'''

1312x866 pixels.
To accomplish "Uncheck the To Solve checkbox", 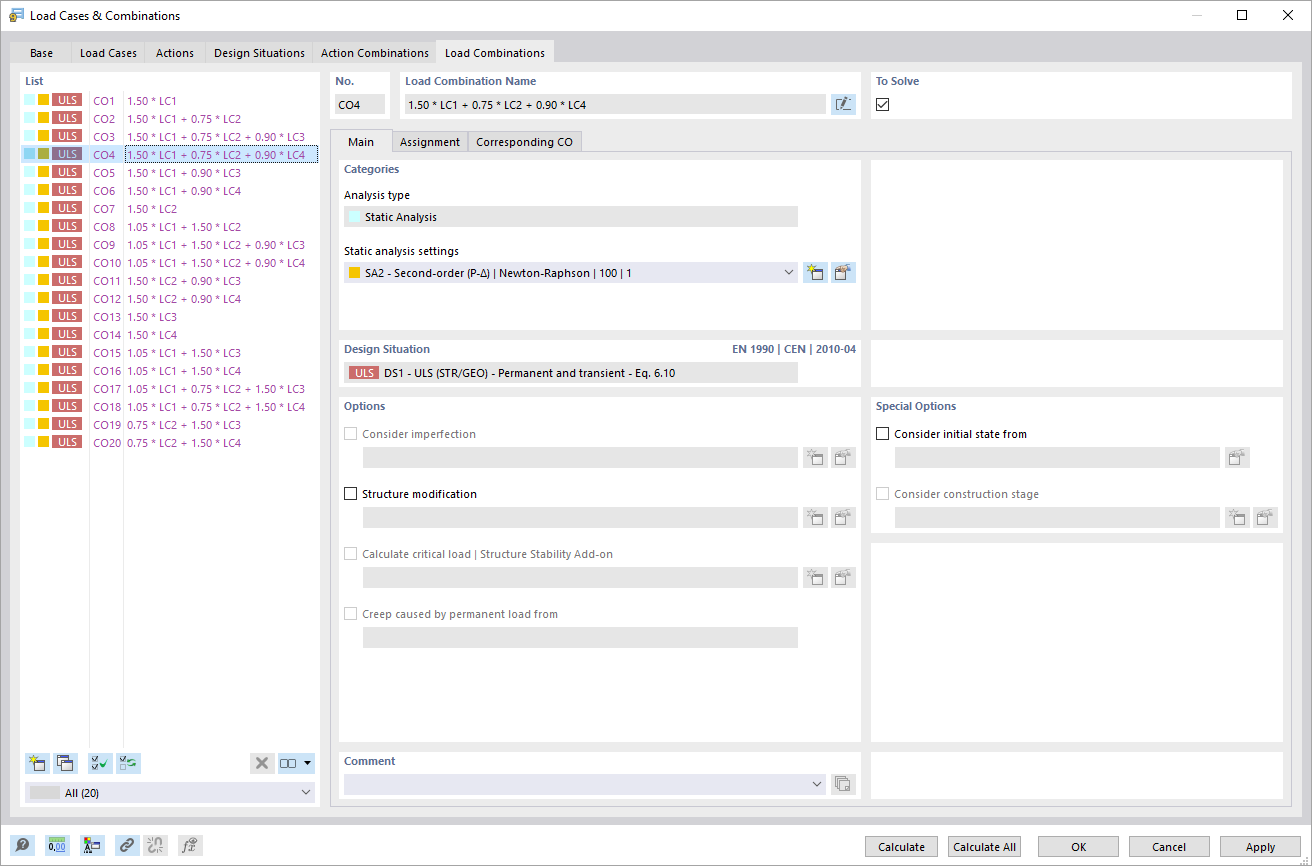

'''
'''

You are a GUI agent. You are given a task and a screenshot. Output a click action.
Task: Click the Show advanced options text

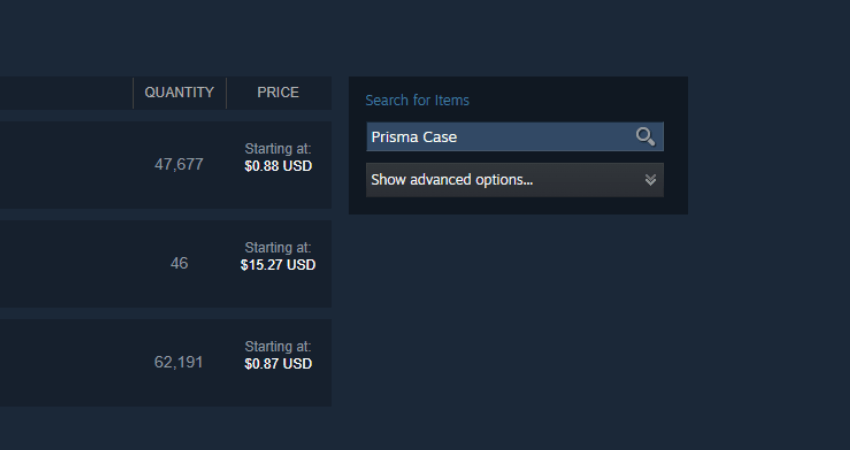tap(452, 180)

'''

What you need to do: Both the line containing "1312x866 pixels." and the line containing "the To Solve" above belong in the output, as do the lines between them. Print them exactly, without pictures.

Answer below:
1312x866 pixels.
To accomplish "Uncheck the To Solve checkbox", 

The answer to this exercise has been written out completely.